To relight him digitally, the artists first removed the lights on his face, then re-painted him in Photoshop and projected the new painting in After Effects. “We replaced his eyes digitally so we could match not only the reflection in the eye, but also have the pupil and muscle twitch,” says Rothbart. “We had a projection map for every frame with a unique painting.”

To help Superman bounce bullets off his chest, the studio used matchimation to animate a digital Superman that had the same movement as the live-action actor. “Once they’re locked in step, we do our effects work and interactive lighting on a gray version of Superman.” Compositors used the intensity values to add colored lights, glows and effects to the final shot. “Because we’re using the costume and cape from the plate, we didn’t have to match reflective textures,” Rothbart says. “It’s a cheat, a sidestep so we don’t have to fully render him. It’s photoreal because we’re using the photoreal plate.”

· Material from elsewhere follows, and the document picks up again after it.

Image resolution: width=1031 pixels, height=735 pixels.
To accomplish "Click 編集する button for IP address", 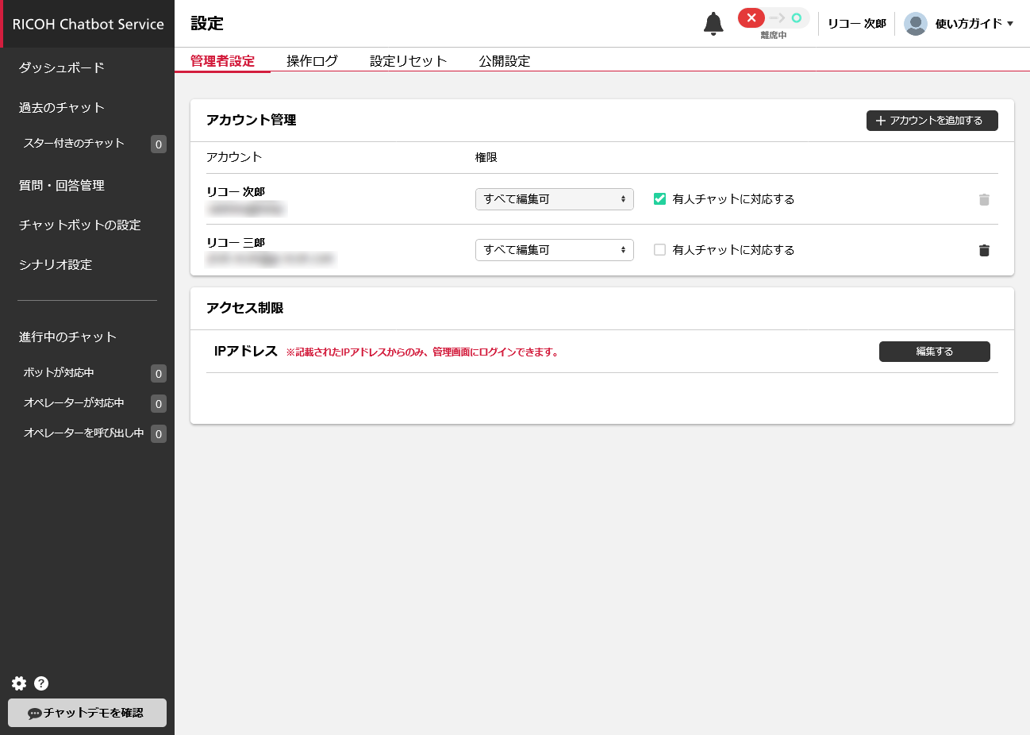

That fits with Stetson’s goal.

“Everyone knows that these are not real events,” Stetson says. “But they’re still couched in real-world environments. We worked really hard to keep it all plausible. Superman in the past has flown faster than light, gone back and forward in time, and shifted universes around. It’s not wise to limit Superman’s strength or power, so we didn’t try to do that. But we did try to characterize it and keep it consistent. I hope people like what we did. We put our hearts into it.”